INSIGHTS (on leadership/self-leadership)
Two Harvard psychologists would have you understand that peak performance happens in a very specific circumstance. I’m referring to The Yerkes-Dodson Law (established by Robert Yerkes and John Dodson), which shows that to achieve peak performance, you have to be in a state of optimal anxiety and discomfort. If your stress level is too low, you’re not challenged enough, your full abilities aren’t stimulated, and performance suffers. If your stress level is too high, it becomes debilitating, and again, performance suffers. Think of it as a bell curve – performance levels peak (the top of the bell), when your stress level is at its midpoint.
The lesson here is simple. You perform at your best when you’re outside your comfort zone, but not pushed all the way to your danger zone.
Where can you take that one more step of discomfort forward, to land in that performance sweet spot? Or a step backward, to instead ease stress a bit, and move into the peak performance zone from that direction?
IMPERFECTIONS (a mistake many make)
I’m betting at least half of you won’t agree with what I’m about to share. I’d love to hear from you, regardless of what side of this argument you fall on. I think you make the mistake of violating common courtesy when you recline your seat on an airplane. The way I see it, when you do so, you’re knowingly putting yourself before your fellow traveler by infringing upon their space. You’re saying, “my comfort is more important than yours.” You might even be setting off a potential chain reaction of selfishness – the person whose space you infringed upon no longer has enough space, so now they’re more likely to pay it backward, and so on.
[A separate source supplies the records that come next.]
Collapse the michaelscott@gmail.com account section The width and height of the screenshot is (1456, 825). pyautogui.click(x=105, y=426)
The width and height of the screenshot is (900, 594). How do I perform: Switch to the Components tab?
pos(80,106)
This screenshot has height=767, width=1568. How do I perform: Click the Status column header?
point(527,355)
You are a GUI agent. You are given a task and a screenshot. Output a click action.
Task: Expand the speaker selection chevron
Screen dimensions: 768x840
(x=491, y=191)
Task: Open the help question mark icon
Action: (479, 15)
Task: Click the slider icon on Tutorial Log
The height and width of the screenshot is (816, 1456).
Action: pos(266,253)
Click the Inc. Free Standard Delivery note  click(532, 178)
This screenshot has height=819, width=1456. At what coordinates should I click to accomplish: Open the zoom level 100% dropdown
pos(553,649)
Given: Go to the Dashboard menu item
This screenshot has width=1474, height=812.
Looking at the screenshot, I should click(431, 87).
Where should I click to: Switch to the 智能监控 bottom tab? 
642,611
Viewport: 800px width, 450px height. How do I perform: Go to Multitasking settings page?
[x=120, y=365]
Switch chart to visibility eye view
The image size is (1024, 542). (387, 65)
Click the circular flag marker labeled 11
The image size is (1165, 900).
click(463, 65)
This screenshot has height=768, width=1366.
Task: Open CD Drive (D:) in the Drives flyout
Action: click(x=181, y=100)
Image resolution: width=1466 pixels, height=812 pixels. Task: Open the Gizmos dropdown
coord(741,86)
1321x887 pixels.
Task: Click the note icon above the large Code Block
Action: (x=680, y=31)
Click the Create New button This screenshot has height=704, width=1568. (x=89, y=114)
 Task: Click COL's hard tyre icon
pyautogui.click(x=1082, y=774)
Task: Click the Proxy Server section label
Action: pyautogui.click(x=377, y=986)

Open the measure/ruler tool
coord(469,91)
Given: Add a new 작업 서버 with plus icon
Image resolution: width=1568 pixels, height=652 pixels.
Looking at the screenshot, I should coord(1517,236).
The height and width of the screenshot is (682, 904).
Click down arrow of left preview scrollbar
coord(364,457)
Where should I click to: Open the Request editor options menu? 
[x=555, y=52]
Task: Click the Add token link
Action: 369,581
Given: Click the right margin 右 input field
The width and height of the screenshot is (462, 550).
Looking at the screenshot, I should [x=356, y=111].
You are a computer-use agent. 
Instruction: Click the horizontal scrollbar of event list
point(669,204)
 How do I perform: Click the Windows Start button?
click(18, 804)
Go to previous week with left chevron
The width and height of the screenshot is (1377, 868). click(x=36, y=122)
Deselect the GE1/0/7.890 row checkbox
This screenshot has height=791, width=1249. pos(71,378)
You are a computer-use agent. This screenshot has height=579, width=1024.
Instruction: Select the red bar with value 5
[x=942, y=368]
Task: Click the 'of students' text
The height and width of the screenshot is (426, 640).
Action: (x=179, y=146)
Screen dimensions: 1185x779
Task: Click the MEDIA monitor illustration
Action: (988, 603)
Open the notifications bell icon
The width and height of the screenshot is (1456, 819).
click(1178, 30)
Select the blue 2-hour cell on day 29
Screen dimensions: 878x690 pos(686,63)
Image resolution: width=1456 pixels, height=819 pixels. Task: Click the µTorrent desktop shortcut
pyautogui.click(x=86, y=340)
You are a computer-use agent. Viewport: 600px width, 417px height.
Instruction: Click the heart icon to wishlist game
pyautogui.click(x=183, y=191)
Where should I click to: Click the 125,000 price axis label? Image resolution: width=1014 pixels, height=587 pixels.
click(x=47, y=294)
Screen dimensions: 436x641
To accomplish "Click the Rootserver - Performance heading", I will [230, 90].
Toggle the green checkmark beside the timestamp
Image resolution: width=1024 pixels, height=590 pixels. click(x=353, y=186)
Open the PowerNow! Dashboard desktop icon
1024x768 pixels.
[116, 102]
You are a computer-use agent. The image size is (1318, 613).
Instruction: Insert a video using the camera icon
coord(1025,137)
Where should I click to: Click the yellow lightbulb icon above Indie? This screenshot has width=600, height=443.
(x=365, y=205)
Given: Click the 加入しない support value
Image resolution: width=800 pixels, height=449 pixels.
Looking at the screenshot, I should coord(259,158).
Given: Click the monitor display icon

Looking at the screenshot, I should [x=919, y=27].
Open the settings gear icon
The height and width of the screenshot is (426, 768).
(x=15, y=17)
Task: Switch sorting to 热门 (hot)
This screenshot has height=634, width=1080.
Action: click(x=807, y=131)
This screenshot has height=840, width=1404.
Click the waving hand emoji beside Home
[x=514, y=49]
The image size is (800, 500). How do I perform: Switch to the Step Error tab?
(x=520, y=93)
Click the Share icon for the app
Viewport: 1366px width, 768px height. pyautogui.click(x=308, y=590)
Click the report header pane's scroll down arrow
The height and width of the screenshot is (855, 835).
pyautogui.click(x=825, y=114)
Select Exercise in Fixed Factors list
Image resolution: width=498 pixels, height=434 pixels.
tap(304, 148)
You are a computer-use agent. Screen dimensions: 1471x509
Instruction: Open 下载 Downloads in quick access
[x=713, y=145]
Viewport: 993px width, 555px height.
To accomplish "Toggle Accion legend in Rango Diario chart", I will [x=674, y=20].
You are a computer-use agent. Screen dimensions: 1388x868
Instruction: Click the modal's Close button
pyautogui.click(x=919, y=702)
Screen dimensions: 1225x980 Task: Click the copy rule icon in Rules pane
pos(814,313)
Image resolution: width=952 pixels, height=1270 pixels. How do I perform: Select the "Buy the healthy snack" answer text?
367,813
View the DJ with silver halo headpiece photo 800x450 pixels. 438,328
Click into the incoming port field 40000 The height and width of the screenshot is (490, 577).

“But,” you argue, “the seats are made that way – if the airlines didn’t want us reclining, they shouldn’t have made them that way!” I’d like to think of it as an option extended to you – to extend your seat back when the conditions are right (like when there’s either no one, or a small child, sitting behind you).
Now, I do understand medical issues, like someone who has a bad back, for example, and can’t sit at a 90-degree angle for several hours (although that’s usually not what’s happening with the “violators”). But if this is indeed you, at least do what one flight attendant suggested in this viral New York Times article on airplane etiquette: let the person behind you know you’re going to recline (versus slamming back and compromising their laptop, drinks, etc., which has happened to me way too many times.)
I get it – we’re not talking about earth-shattering stuff, here. Who cares if you lean back or not, right?
Your fellow travelers do.
And I’m all for trying to infuse tiny, low-stake, little wisps of courtesy back into a world where it can feel like it has all but evaporated.
IMPLEMENTATION (one research-backed strategy, tip, or tool)
In last week’s issue, I shared what the research-backed sweet spot is in terms of how many meetings to eliminate. Thereafter, a reader reached out to share a handy tactic for further addressing meeting-madness. (Thank you, Richard Desmarais – I think it’s really smart and am passing it along here). The idea is to enable Google Calendar’s “speedy meeting” option, which ends 30-minute meetings 5 minutes early, and longer meetings, 10 minutes early. As Richard wrote me, “If I book a 60-minute meeting and invite others to it, it will appear on our calendars as a 50-minute meeting – so we get back 10 minutes in our day. Or, we can debrief in those 10 minutes, or have more time to prepare for the next meeting.”
We need all the ideas we can get to take back our calendars! If you have one, please do share.